Figure 2 Impaired production of granulocyte colony-forming units and neutrophils from ADA-deficient induced pluripotent stem cells. iPSCs were differentiated for 14 days to form embryoid bodies (EB). The EBs were then dissociated and differentiated in methylcellulose for an additional 12 days to generate hematopoietic colony-forming units (CFU) and neutrophils. The number of CFU of granulocyte (CFU-G), granulocyte-monocyte (CFU-GM), granulocyte-erythroid-monocyte/macrophage (CFU-GEMM), monocyte CFU (CFU-M), and erythroid (CFU-E), as well as erythroid blast-forming units (BFU-E) visualized following 12-day culture in methylcellulose from healthy control (CTL-iPSC-1) and an ADA-deficient patient (ADA-iPSC-1) (A), as well as another control (CTL-iPSC-2) and ADA-deficient patients (ADA-iPSC-2) (B). The percentage of CD11b⁺/CD45⁺ neutrophils (C), the number of neutrophils obtained per 4×10⁴ cells plated in methylcellulose (D), and the total number of neutrophils harvested from methylcellulose (E) following the differentiation of 6×10⁶ healthy control (CTL-iPSC-1 and CTL-iPSC-2) or ADA-deficient (ADA-iPSC-1 and ADA-iPSC-2). The percentages of viable (PI⁻) neutrophils generated from ADA-iPSC-1 or CTL-iPSC-1 (F). Data shown as mean + SD of n = 9 replicates for CFU experiments, n = 6 replicates for ADA-iPSC-1- and CTL-iPSC-1-derived neutrophils, and n = 3 for CTL-iPSC-2- and ADA-iPSC-2-derived neutrophils.
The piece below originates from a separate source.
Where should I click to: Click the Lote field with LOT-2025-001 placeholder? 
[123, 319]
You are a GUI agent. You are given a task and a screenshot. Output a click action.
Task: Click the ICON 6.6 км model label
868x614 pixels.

Restoration of ADA activity: PEG-ADA has been shown to correct the lymphoid immune abnormalities associated with ADA deficiency (38). Therefore, PEG-ADA was added to the methylcellulose cultures to determine the effects of restored purine homeostasis on the generation of neutrophils. Following PEG-ADA treatment, the number of CFU-G colonies generated from ADA-iPSC-1 was significantly (p<0.001) increased (Figure 3A). Additionally, the percentage of CD11b⁺/CD45⁺ neutrophils (p<0.05), the number of neutrophils generated per 4×10⁴ cells plated in methylcellulose (p<0.05), and the total number of neutrophils generated from equal initial 6×10⁶ PEG-ADA-treated ADA-iPSC-1 (p=0.018) and ADA-iPSC-2 (p=0.022) were all found to be significantly increased compared to untreated ADA-deficient cells, albeit not to normal levels (Figures 3B–D). PEG-ADA treatment (n=4) also significantly decreased (p=0.006) the percentage of ADA-iPSC-1-derived hyperlobular neutrophils from 12.7 ± 0.58% to 9.04 ± 1.68%. Importantly, PEG-ADA also improved the phagocytic function of the neutrophils. Following activation, a significantly reduced (n=5, p=0.003) percentage of ADA-iPSC-1 neutrophils (25.8 ± 8.45%) internalized fluorescent beads in comparison to the healthy CTL-iPSC-1-derived neutrophils (48.0 ± 7.85%). Following PEG-ADA treatment, there was a significant increase (n=5, p=0.042) in the percentage of ADA-iPSC-1 neutrophils capable of phagocytosis (Figure 3E).

FIGURE 3

Figure 3 Improved formation of granulocyte colonies and generation of neutrophils from ADA-deficient induced pluripotent stem cells following supplement with ADA. iPSCs were differentiated for 14 days to form EBs. The EBs were then dissociated and differentiated in methylcellulose for an additional 12 days to generate neutrophils, with ADA-deficient iPSCs treated with PEG-ADA replacement enzyme throughout the entirety of the differentiation. The number of Colony-Forming Units (CFU) of granulocyte (CFU-G), granulocyte-monocyte (CFU-GM), granulocyte-erythroid-monocyte/macrophage (CFU-GEMM), monocyte CFU (CFU-M), and erythroid (CFU-E), as well as erythroid blast-forming units (BFU-E) differentiated per 4×10⁴ cells plated in methylcellulose from healthy control (CTL-iPSC-1 and CTL-iPSC-2) or ADA-deficient (ADA-iPSC-1 or ADA-iPSC-2) (A), the percentage of CD11b⁺/CD45⁺ neutrophils (B), and the number of neutrophils obtained per 4×10⁴ cells plated in methylcellulose (C), as well as the total number of neutrophils obtained from an equal initial seeding 6×10⁶ iPSCs (D), and the percentage of neutrophils that have phagocytized red fluorescent microspheres (E), without or with the supplementation of the media and methylcellulose with PEG-ADA. Data shown as mean + SD of (A) n = 9 replicates for CFU experiments, n = 6 replicates for CTL-iPSC-1 and ADA-iPSC-1 experiments, and n = 3 for CTL-iPSC-2 and ADA-iPSC-2 experiments; *p < 0.05; ***p < 0.001; ns, not significant.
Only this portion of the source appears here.